Demultiple is another challenge—especially in rough sea conditions. While stacking helps suppress multiples, it’s not sufficient for AVO-compliant gathers. We use advanced convolution-based methods like SRME, along with iterative, adaptive matching techniques, to compensate for non-ideal sea surfaces.
Statics correction is also essential, particularly in UHRS data. We resolve static errors in a surface-consistent way, breaking them down into source and receiver components to align the data to common datums and preserve AVO signal integrity.
We also perform amplitude-preserving pre-stack migration as standard. This returns full offset gathers across the full angle range, suitable for inversion.
Additionally, we integrate specialist AVO QC analyses from the beginning of processing through to the final deliverables. These quantitative checks go beyond what’s required for stack-only products.
With RockWave’s approach, clients receive a complete pre-stack solution. While most providers focus on producing a final stacked image, that may only be 80% of what’s needed. If your goal is inversion-ready gathers for CPT prediction, 80% isn’t enough. Work with a processing specialist who can deliver a 95%+ solution—reducing engineering risk and helping developers avoid costly overdesign due to uncertain subsurface data.

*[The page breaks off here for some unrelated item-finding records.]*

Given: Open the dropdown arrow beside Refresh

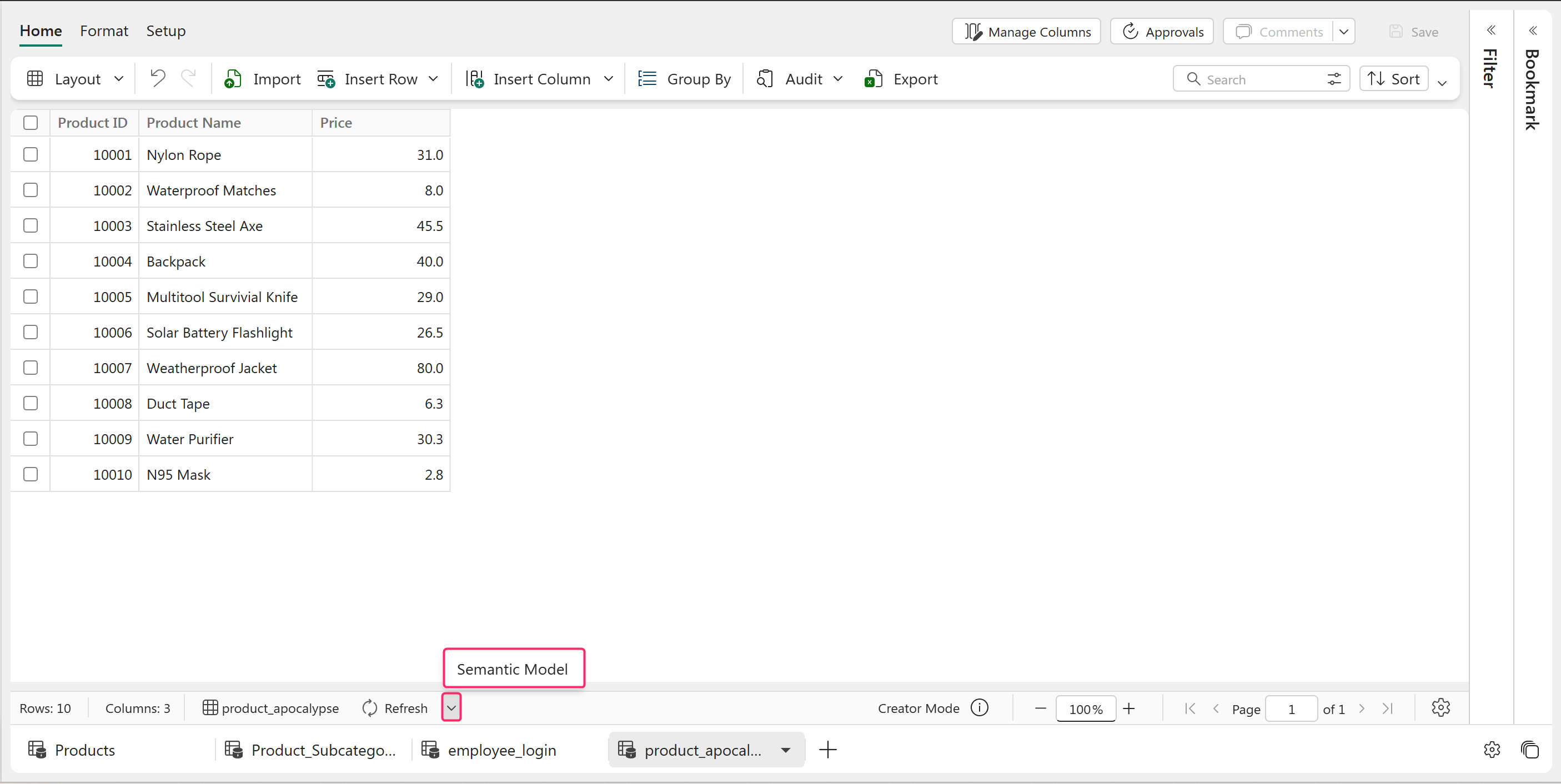Looking at the screenshot, I should tap(451, 708).
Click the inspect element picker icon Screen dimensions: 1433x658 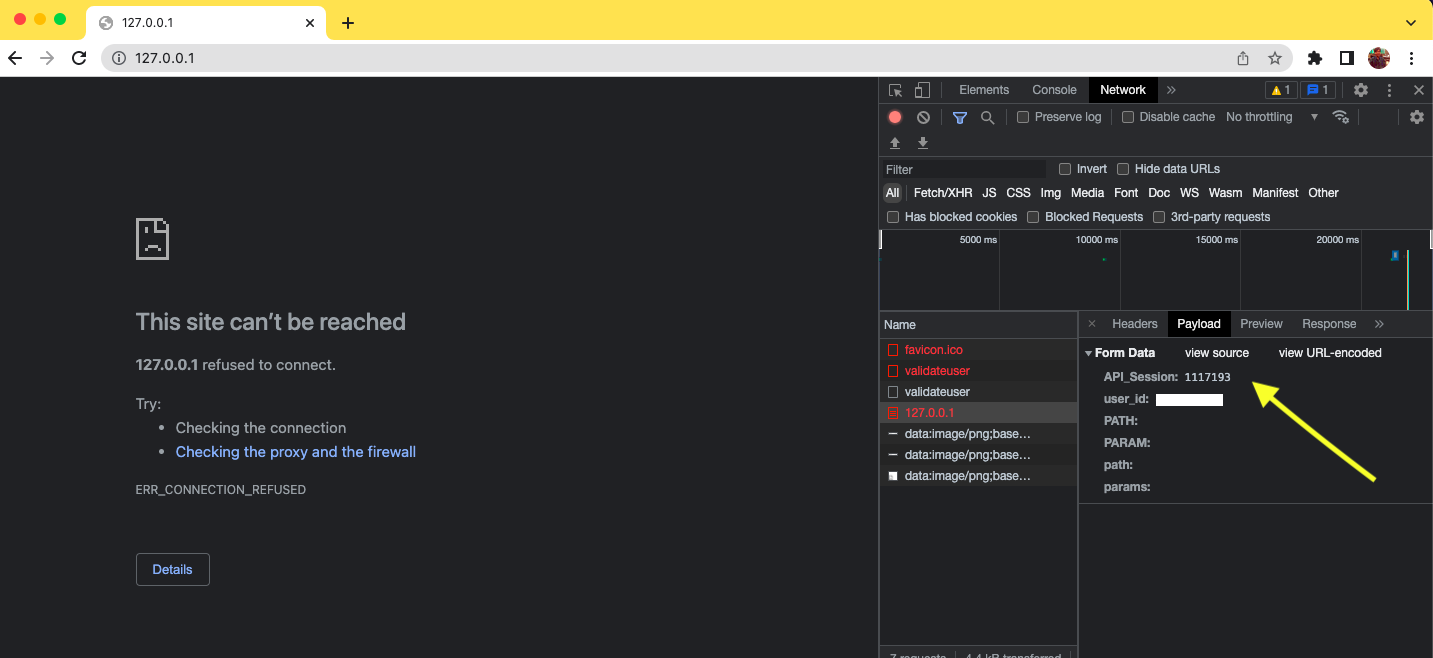coord(895,90)
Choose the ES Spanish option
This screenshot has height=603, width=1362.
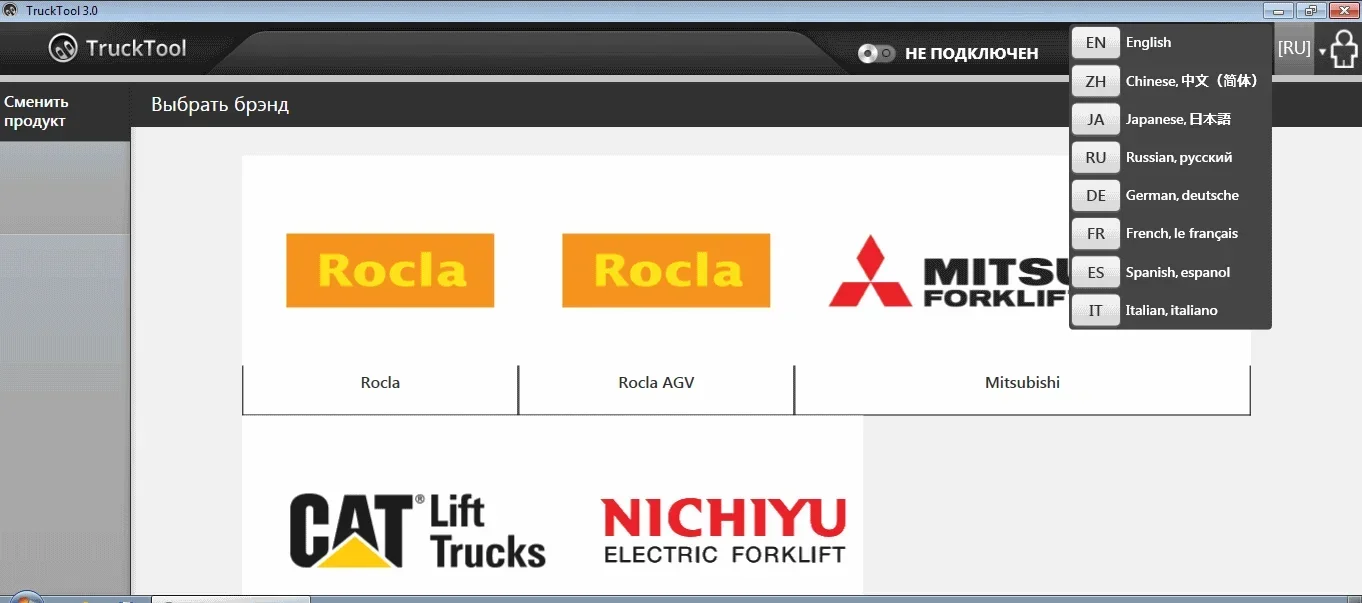tap(1170, 272)

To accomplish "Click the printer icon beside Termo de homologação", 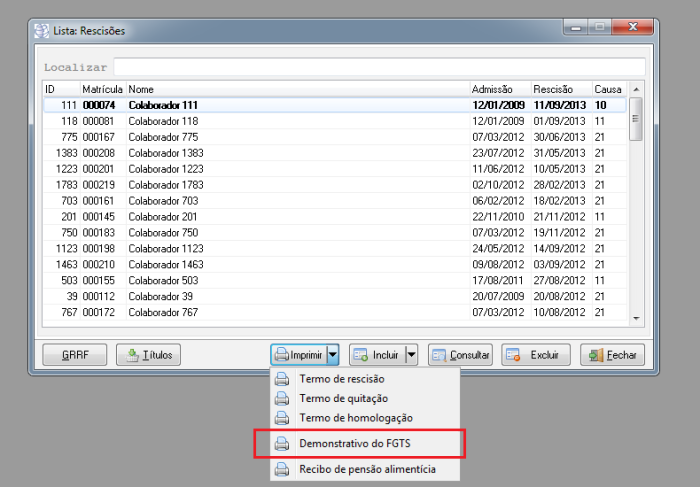I will point(282,417).
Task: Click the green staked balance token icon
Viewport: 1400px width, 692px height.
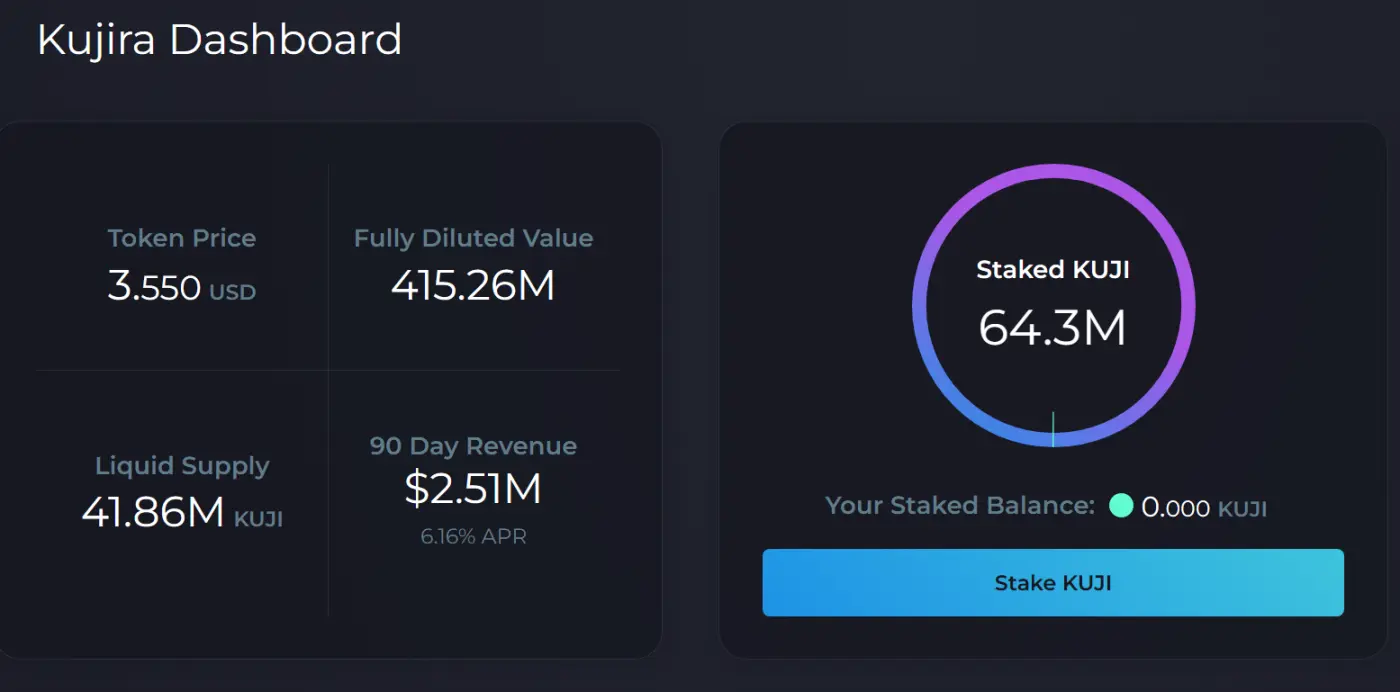Action: click(x=1121, y=506)
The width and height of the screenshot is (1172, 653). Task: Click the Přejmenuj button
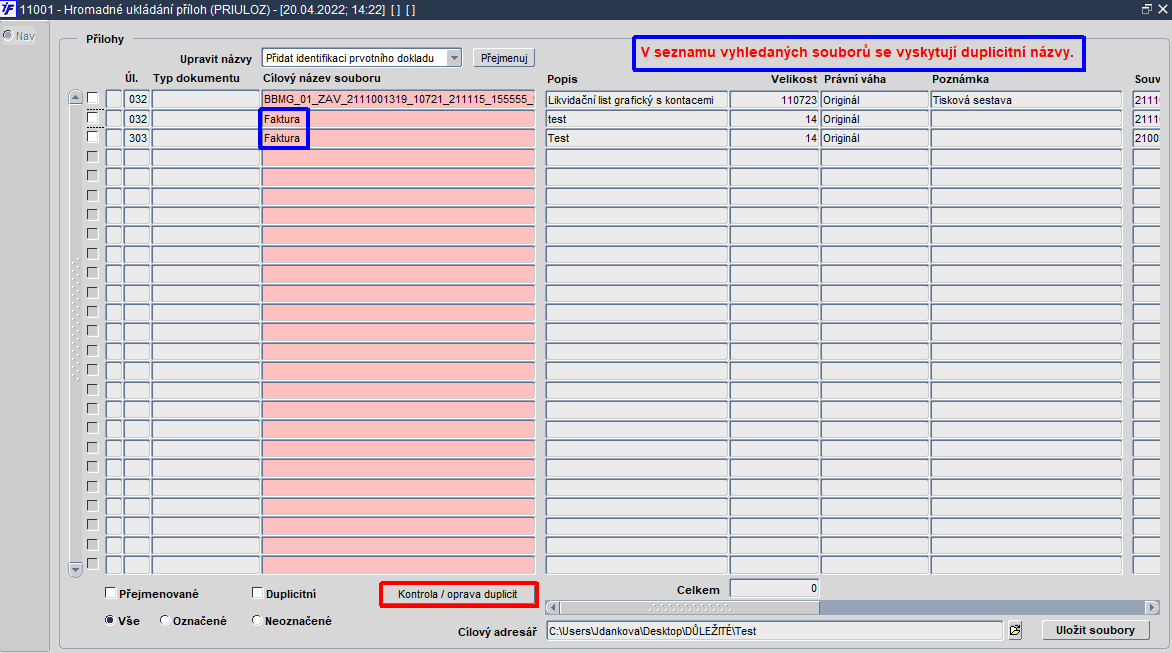tap(504, 58)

What Developers need to push their seismic acquisition contractors to deliver
We’ve already discussed the importance of high standards in seismic processing. But as mentioned earlier, if developers want to use seismic data to generate predicted CPTs at any location across a site (as long as that location has been sampled by 2D or 3D seismic), then the seismic dataset must also be acquired with that end-use in mind.
In fact, all seismic surveys should be designed with their ultimate purpose in mind.
Here’s what developers should be asking of their seismic acquisition contractors:
1. Reliable source signatures from near-field hydrophones (NFH):
Capturing clean and usable source signatures from NFH remains a challenge. As highlighted by Benedict Robbins of SUT OSIG (LinkedIn post), some of the key issues include:
Overdriven amplitudes due to proximity to the source
Electrical noise and interference
Hydrophone movement relative to the source
A lack of stable, purpose-built acquisition equipment
The industry as a whole should be pushing to overcome these barriers. In the meantime, RockWave has consistently succeeded in generating its own designature operators, as discussed earlier, to compensate for limitations in NFH data.
2. Sensible towing depths for both source and hydrophone streamers:
It's vital to have good control over source and receiver depths—or at the very least, a thorough understanding of their movement during acquisition. This includes accounting for variations due to sea state at the time of data collection.
3. Sufficient streamer lengths and offsets:
This matters for two key reasons:
#1: You need adequate offset to record a broad range of angles. These angles are essential for AVO analysis and seismic inversion.
#2: Inversion requires a low-frequency model to support absolute property prediction. Ultra-High-Resolution Seismic (UHRS) data is often lacking in low frequencies, which limits inversion results to being relative (i.e., comparing contrasts between layers) unless supplemented. For absolute inversion—where predictions can be tied to real-world geotechnical measurements—you need a reliable low-frequency model.
In UHRS, this low-frequency content typically comes from the velocity model or, if possible, from a Q model, provided that Q (attenuation) can be reliably extracted across the dataset.